顧客管理にCRMを導入したりチャットボットで問い合わせ対応を自動化したり、電子契約サービスで契約手続きをオンライン化するといったIT活用も有効です。
人とツールを活用して業務を仕組み化すれば、経営者一人がフル稼働しなくても事業が回る体制を作れます。
再現性のある仕組みを構築して、次のステージに進みましょう。
信頼を深めるブランドづくり
不動産取引は、お客様にとって人生で最も高額な買い物のひとつです。
「この会社なら信頼できる」というブランドイメージが、成約の決め手になることも少なくありません。

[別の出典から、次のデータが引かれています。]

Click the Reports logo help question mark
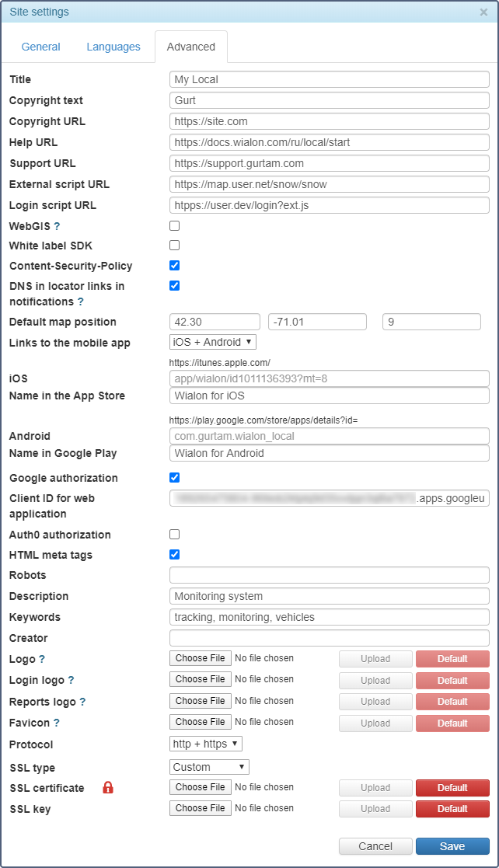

3年目は今まで培った経験をもとに、自社のブランド価値を高めていく段階でもあります。
視覚的な統一感を出す
名刺や店舗看板、ホームページ、チラシなどで共通のロゴやカラーを使用しましょう。統一感のあるデザインは記憶に残り、「きちんとしている会社だ」という信頼感にもつながります。
理念や強みを発信
会社の姿勢に共感したお客様に来ていただくには、情報発信が欠かせません。事業への想いを、積極的にホームページやSNSで発信してください。
お客様の声を活用させていただだく
サービス利用者のアンケートや口コミを集め、許可を得てホームページ等で公開するのもおすすめです。
サービス品質の徹底
問い合わせへの迅速な返信、丁寧な言葉遣い、清潔な身だしなみなど、接客の質を徹底して高めましょう。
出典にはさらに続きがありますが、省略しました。